Middletown Police Chief Keith Reismiller declined to comment on the suit, but said the stickers have been in use since at least 1990.
A conference is set for March 10.
Massachusetts
Va. woman guilty of stealing dead dad's pension
BOSTON (AP) -- A Virginia woman has pleaded guilty in U.S. District Court in Boston to stealing more than $300,000 from the federal government by collecting pension benefits intended for her dead father.
Prosecutors say Venus Hammack's father died in 1999. Authorities say instead of informing the United States Office of Personnel Management of her father's death, she forged his signature on an address verification form so she could continue receiving annuity payments she was ineligible to receive.
Prosecutors say the 55-year-old Mount Jackson, Va. resident collected a total of $314,744.
She is scheduled to be sentenced May 12 on a charge of theft of public funds. She faces a maximum of 10 years in prison and three years of probation.
A listed number for Hammack was not in service.
Mississippi
Court orders new trial in '05 Oxford slaying
JACKSON, Miss. (AP) -- The Mississippi Supreme Court has denied a request by state prosecutors for a rehearing in the case of David Jackson Williams, who was convicted in 2007 and sentenced to life in prison for killing a college student two years earlier in Oxford.
In November, in a 5-4 decision, the Supreme Court ordered a new trial, ruling that the trial judge erred in not instructing the jury on Williams' defense of assisted suicide.

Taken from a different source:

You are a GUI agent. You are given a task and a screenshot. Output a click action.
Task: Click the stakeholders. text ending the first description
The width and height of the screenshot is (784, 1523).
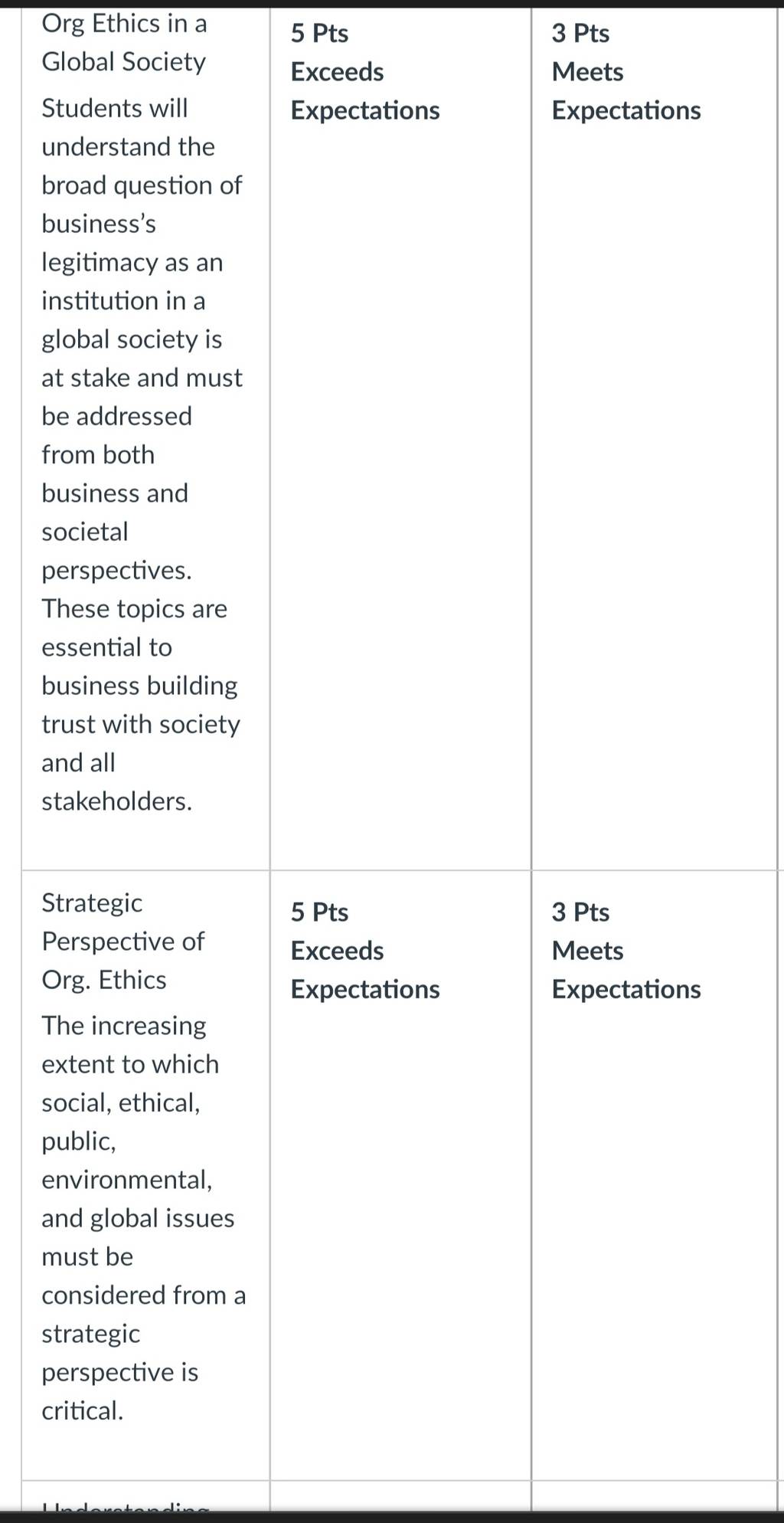point(117,801)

The state asked for a rehearing on the matter. The Supreme Court denied that request Thursday.
Williams was convicted in Lafayette County Circuit Court in the death of Demetria Bracey of Jackson.
Williams and Bracey were students at the University of Mississippi. He claimed the stabbing death was part of a mutual suicide pact.
Oregon
Man sentenced to life in fatal church shooting
EUGENE, Ore. (AP) -- A judge in Eugene, Ore., has sentenced a Lowell man to life in prison for shooting to death his wife's ex-husband inside his community's Kingdom Hall of Jehovah's Witnesses.
The Register-Guard reports that Robert Riley Gonzales was sentenced Thursday in the death last May of Ken Mort, of Fall Creek. The 35-year-old Gonzales will have the chance for parole after 25 years.
Gonzales has pleaded guilty last week to murder and to four kidnapping charges for holding Mort and three other church elders against their will. Lane County Judge Karsten Rasmussen also sentenced him to another six years and 10 months on the kidnapping charges.
Prosecutors say the killing stemmed from bitterness over a disputed sexual abuse allegation against Gonzales.
Texas
Mentally ill man gets life for 2008 killing
DALLAS (AP) -- A Texas judge has ordered life in prison for a mentally ill man convicted of killing a woman he wrongly thought was his estranged wife.
Jurors in Dallas earlier Thursday convicted Juan Seghelmeble of murder in the 2008 death of a woman in Richardson who was stabbed 33 times. Gladys Rivera Reyes was walking home from work.
Seghelmeble asked the judge, not a jury, to sentence him. The Dallas Morning News reports Judge Gracie Lewis considered the man's diagnosis of paranoid schizophrenic, but also noted the "extreme nature" of the slaying.
Relatives say Seghelmeble was on disability for mental problems at the time of the killing.
The judge last week ruled Seghelmeble was competent, after questions about his ability to assist his attorney led to a mistrial days earlier.